Brussels just made a decision that has comic fans and tourism workers absolutely livid. The city's beloved Comic Strip Festival, a fixture since 2010 that drew 63,000 visitors last year, is being cancelled. The reason? A brutal €5.7 million funding cut to Visit Brussels, the regional tourism and culture agency, slicing their budget from €22 million to something far leaner in 2026.
The timing could not be worse. When Angoulême's famous comic festival shut down in France earlier this year, Brussels had the perfect opportunity to become the heavyweight champion of European comic culture. Instead, the city is stepping back just as the spotlight was shifting in its direction. Vincent Tutino, head of human resources at Visit Brussels, didn't hold back his frustration: "We're being made to look like fools, incapable of organising the comic book festival that we ourselves created."

The Comic Strip Festival is far from alone in taking the hit. The Iris Festival will shrink significantly. The I Love Science festival in October is gone. Promotional budgets for nearly everything except Pride are frozen. Around 150 events normally organised by Visit Brussels each year are now in jeopardy.
What This Means Beyond Just Missing a Festival
This isn't just about cancelled events and disappointed fans. Tourism pumps €4.5 billion annually into Brussels' economy. When you gut the agency responsible for promoting the city's attractions and conferences, you don't just lose one festival. You potentially lose international delegates, business events, and trade shows that generate serious money for hotels, restaurants, and shops.

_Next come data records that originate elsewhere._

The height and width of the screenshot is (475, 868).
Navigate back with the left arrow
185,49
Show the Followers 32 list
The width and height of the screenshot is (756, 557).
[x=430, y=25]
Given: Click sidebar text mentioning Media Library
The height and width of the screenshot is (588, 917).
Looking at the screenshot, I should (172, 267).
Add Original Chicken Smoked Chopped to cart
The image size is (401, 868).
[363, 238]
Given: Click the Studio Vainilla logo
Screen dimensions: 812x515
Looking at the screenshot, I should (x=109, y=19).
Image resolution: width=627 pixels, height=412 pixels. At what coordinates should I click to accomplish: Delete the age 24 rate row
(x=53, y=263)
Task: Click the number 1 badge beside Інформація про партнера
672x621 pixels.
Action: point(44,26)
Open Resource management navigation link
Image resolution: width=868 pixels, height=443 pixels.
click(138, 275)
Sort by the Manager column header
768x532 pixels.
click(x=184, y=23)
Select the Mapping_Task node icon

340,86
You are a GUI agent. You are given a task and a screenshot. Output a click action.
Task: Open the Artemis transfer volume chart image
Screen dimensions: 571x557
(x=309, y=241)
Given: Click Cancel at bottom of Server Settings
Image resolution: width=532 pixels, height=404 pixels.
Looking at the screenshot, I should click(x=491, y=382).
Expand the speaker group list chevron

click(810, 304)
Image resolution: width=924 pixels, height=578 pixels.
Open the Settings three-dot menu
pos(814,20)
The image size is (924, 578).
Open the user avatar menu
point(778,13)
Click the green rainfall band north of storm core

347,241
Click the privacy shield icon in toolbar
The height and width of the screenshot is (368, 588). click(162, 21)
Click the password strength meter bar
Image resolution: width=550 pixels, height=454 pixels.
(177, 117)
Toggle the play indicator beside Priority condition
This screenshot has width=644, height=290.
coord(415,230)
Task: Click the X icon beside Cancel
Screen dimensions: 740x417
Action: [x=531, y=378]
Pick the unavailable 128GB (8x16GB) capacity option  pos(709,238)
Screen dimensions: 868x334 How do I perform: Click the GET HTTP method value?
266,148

Staff are watching their livelihoods disappear. Around 90 of 160 jobs at Visit Brussels are at risk. Workers have launched a petition opposing the cuts, and unions including Setca, CNE, and CGSLB are raising alarms about what's coming.
A Budget That Keeps Getting Worse
Here's what makes this particularly grim: the Brussels-Capital Regional Government hasn't just cut this year's funding. By 2029, Visit Brussels' budget could plummet all the way down to €9 million. That's a roughly 60 percent reduction from where it started. The agency is being told to "reinvent itself," but staff argue that's impossible when you're managing hundreds of events and a core mission with a fraction of your previous resources.
Tutino expressed the reality plainly: "We also handle the promotion of conferences, trade shows and fairs, which generate significant economic benefits for the region. This is likely to have consequences for tourism and the hospitality sector." Translation: Brussels is about to become significantly less visible on the international stage.
What Happens Next
Whether these cuts will actually proceed as planned or whether political pressure will force a reconsideration remains an open question. For now, anyone who was counting on experiencing Brussels' quirky charm through its calendar of festivals and events should prepare for disappointment in 2026 and beyond. The city that gave the world Tintin and Asterix can't even afford to celebrate comics anymore.
For travelers planning visits to Brussels, this is a reminder that tourism infrastructure is fragile. The attractions that make a city memorable don't exist by accident. They require funding, planning, and people who believe in their value. Brussels is hosting major tourism conferences, yet apparently not with enough resources to support its own cultural calendar. The contradictions keep piling up, and the people working in tourism and hospitality are the ones paying the price.